This article was originally published by Tom Whiteley on his excellent Suggested for Mature Readers blog. We are sharing it here to mark the release of the new hardback edition of Zenith: Phase IV from 2000 AD.
Alan Moore’s influence on Grant Morrison has always been a vexed question. In Supergods, which I haven’t read, he apparently admits that Zenith was pitched halfway between Paradax and Miracleman, between shiny pop culture weird fun and heavy-browed seriousness.
Zenith the character represents the former, fairly obviously; the situations in which he finds himself represent the latter. And Phase IV is Miracleman Book Three reflected in a dark mirror. Narrated from a fait accompli future, it’s the story of the world superhumans make when they’re without human limits or understanding.
Miracleman’s physical superiority was matched by superethics; whatever made him stronger also made him better. His thoughts were poetry, his moral sense was far in advance of ours. The power he held over his world was exercised lovingly, benevolently, with a trust in humans.
In contrast, Morrison’s government-created superbeings, for whom humanity is just a larval stage, underline that absolute power corrupts absolutely. Indeed, in possibly the first example of a Morrisonian villain standing outside the boundaries of time and space and conventional narrative, they turn out to be the monsters they were fighting all along. They were always intended to replace us.
The dunce’s equation that powers superhero comics, of manifestly superior beings struggling to maintain the status quo for the last rung down on the evolutionary ladder, is exposed as a narrative sham. Do humans dedicate their power to keeping chimpanzee society running smoothly?
Morrison’s writing is known for its weirdness. It’s his USP, his calling card; he had the Doom Patrol fight literary devices and Noel Coward devils, he had Animal Man discover the true nature of his four-colour reality. The Invisibles took the counter-culture of the 1990s and ran it through a psychedelic amplifier. It’s endlessly inventive, and there’s always the feeling that something newer and stranger is round the corner. Like they always say about sci-fi, the ideas are the thing.
But Morrison has many other strengths as a writer, and many other crutches. He’s always loved superheroes, for example, and he’s always loved continuity. Even his Doctor Who shorts reconciled old stories, retconned loose ends. And he’s a big believer in that superhero standby; violence.
While other writers of his generation got the fights over with quickly, or provided a narrative overlay so we were watching more than just punches, Morrison was always happy to go for it blow by blow, panel by panel.
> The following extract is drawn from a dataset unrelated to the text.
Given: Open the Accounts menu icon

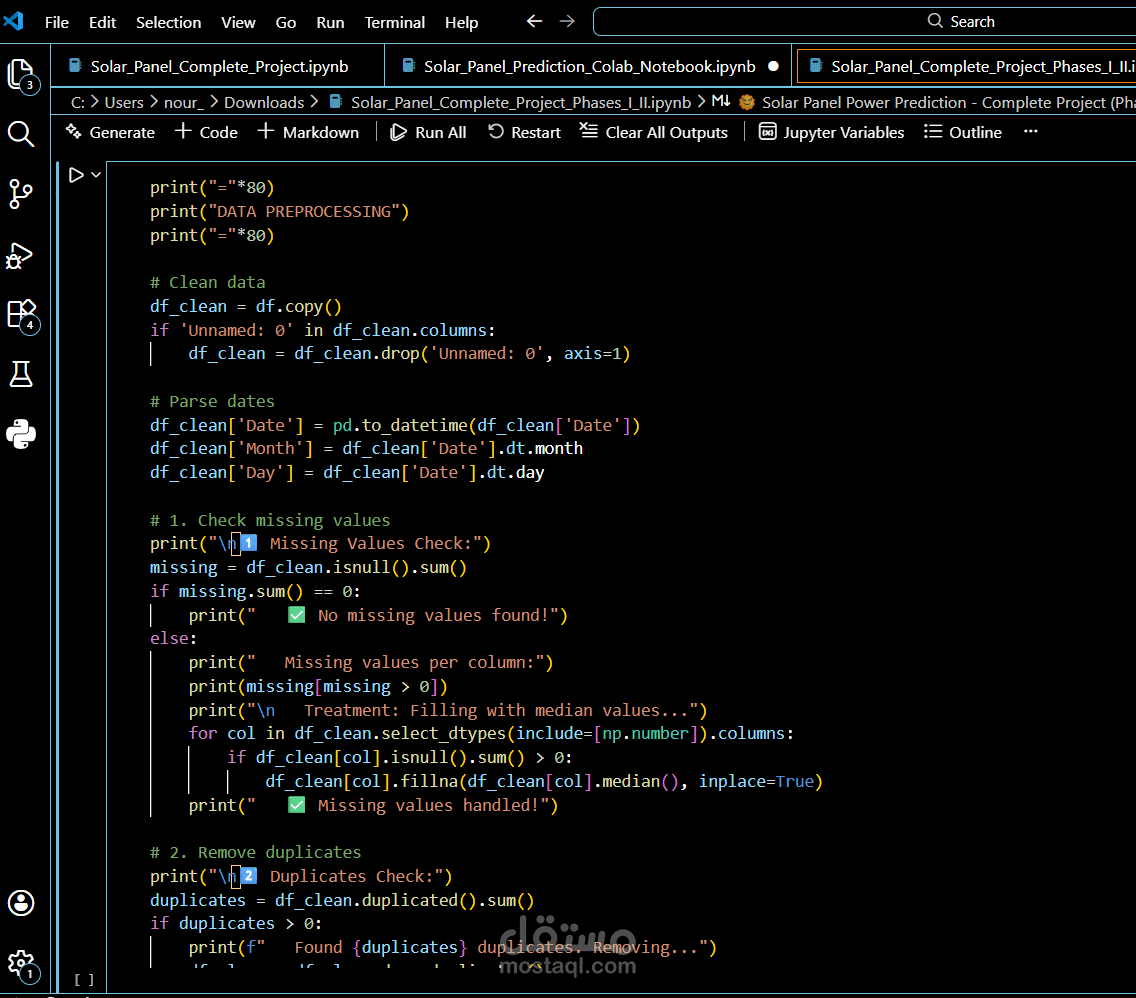Looking at the screenshot, I should click(x=21, y=902).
I remember reading, as a teenager, the Phase II episode where Zenith fights Warhead and feeling cheated; six pages of fight, very little dialogue. It was antithetical to 2000AD’s supercompressed style and it felt wrong. Of course that’s been an advantage in American comics, where the slugfest is all, and Morrison does choreograph them beautifully.
I’ll get to his other great strength as a writer, characterisation, next time. But Phases I to III of Zenith didn’t have much weirdness. Unsettling edges, certainly, elements that come from outside the traditional heroic narrative and deform it – like all the Old Gods from Lovecraft – but otherwise it’s played fairly straight. There’s none of that complete immersion in another world that had become his trademark across the Atlantic. Zenith’s universe was ours, with the exception of a single ’60s superteam and a pop star.
Phase IV changes all that from the first page. For the first time in Zenith we see some narrative rigour, with the framing sequence and narrator lifted from Book Three of Miracleman. There it was the title character in his near-perfected world, a playground for the fantastic, showing it to us while explaining, chronologically, how it came to be. Here we have Peyne, the father of the new age, the last human surviving in the dystopian nightmare his children have created.
Both framing sequences have the same purpose, making massive changes in the world of the narrative inevitable and easier to accept by presenting them as done deals. Zenith had, of course, never consistently used any storytelling devices apart from dialogue and simple chronology, so introducing a narrator is a big step and a sign there’s work to be done, ground to be covered, places to go and things to be.
The genius of Peyne’s narration, however, is the twist laid on it. He is getting younger, a dubious gift from his inhuman children, so as he tells the story of his world falling into hell he’s going through the reverse process, from an old man fully cognisant of the doom he’s visited on humanity to a child innocent of his responsibility. It’s an incredibly effective device, giving us a competing narrative set against the main one, one which proceeds by hints and allusions but which arouses the readers’ curiosity far more.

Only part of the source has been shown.